A guerra entre Estados Unidos e Israel contra o Irã gera consequências globais, com potencial para desestabilização econômica e crises de abastecimento. Enquanto o conflito eleva os preços do petróleo e interrompe rotas marítimas cruciais, alguns países podem encontrar vantagens estratégicas, enquanto outros enfrentam sérios impactos.
Rússia: Vantagem estratégica e econômica
A Rússia, aliada do Irã, pode se beneficiar indiretamente do conflito. A demanda por recursos militares americanos na região do Oriente Médio pode desviar a atenção e os recursos da Ucrânia, onde a Rússia mantém sua própria guerra. Especialistas apontam que o esgotamento de interceptadores e mísseis Patriot pelos EUA limita as capacidades da Ucrânia no mercado de defesa.
Embora a dependência russa de drones iranianos tenha diminuído, o fechamento do Estreito de Ormuz pelo Irã eleva os preços do petróleo. Isso pode aliviar a pressão financeira sobre a Rússia, cujo orçamento federal considera a exportação de petróleo a US$ 59 por barril, enquanto o preço bruto chega a quase US$ 120. Com a redução da produção em países do Golfo, a Rússia pode expandir suas exportações para mercados como China e Índia.
Uma flexibilização temporária de sanções americanas sobre o petróleo russo, anunciada recentemente, também pode facilitar exportações e gerar receitas adicionais para Moscou.
China: Impactos no setor exportador
A China, apesar de importar apenas cerca de 12% de seu petróleo bruto do Irã e possuir estoques suficientes, sentirá os efeitos da guerra. O principal impacto virá da interrupção do tráfego marítimo, especialmente no Estreito de Bab el-Mandeb, que conecta Ásia, Europa e África. Ataques de milícias apoiadas pelo Irã têm prejudicado o tráfego no Mar Vermelho, forçando navios a desviar para contornar a África.
Essa rota alternativa aumenta a viagem em 10 a 14 dias, com um custo adicional de cerca de US$ 2 milhões para navios médios.

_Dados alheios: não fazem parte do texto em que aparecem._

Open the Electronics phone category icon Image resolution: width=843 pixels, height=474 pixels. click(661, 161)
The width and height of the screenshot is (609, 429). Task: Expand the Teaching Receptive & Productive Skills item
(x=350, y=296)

O setor industrial chinês, altamente dependente de exportações (cerca de 20% do PIB), será atingido pela elevação dos custos logísticos.
Por outro lado, a guerra pode oferecer oportunidades diplomáticas para a China, que busca se posicionar como um parceiro global estável em contraste com os Estados Unidos, especialmente sob a liderança de Donald Trump. O conflito também pode servir como um termômetro para avaliar as reações de Trump a outras questões geopolíticas, como Taiwan.

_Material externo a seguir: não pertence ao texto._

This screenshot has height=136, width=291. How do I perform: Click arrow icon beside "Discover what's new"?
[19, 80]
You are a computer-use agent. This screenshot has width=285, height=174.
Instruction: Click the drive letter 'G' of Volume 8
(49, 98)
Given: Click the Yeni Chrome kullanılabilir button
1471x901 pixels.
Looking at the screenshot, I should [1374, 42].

Economias Emergentes: Vulnerabilidade e insegurança alimentar
Países do sudeste asiático, fortemente dependentes do petróleo e gás do Oriente Médio, estão entre os mais vulneráveis. Vietnã, Filipinas e Paquistão já implementaram medidas de austeridade, como racionamento de combustível e trabalho remoto, para mitigar os impactos.
As consequências da guerra transcendem a energia, ameaçando a segurança alimentar global. Cerca de 30% da ureia mundial, matéria-prima essencial para fertilizantes, passa pelo Estreito de Ormuz. Interrupções no fornecimento de ureia, derivada do petróleo bruto, podem levar à escassez de alimentos e inflação em seis a nove meses.
A QatarEnergy, um dos maiores exportadores de gás e produtor de ureia, já declarou força maior após ataques às suas instalações, evidenciando a fragilidade da cadeia de suprimentos de fertilizantes e o potencial impacto de longo prazo na produção agrícola mundial.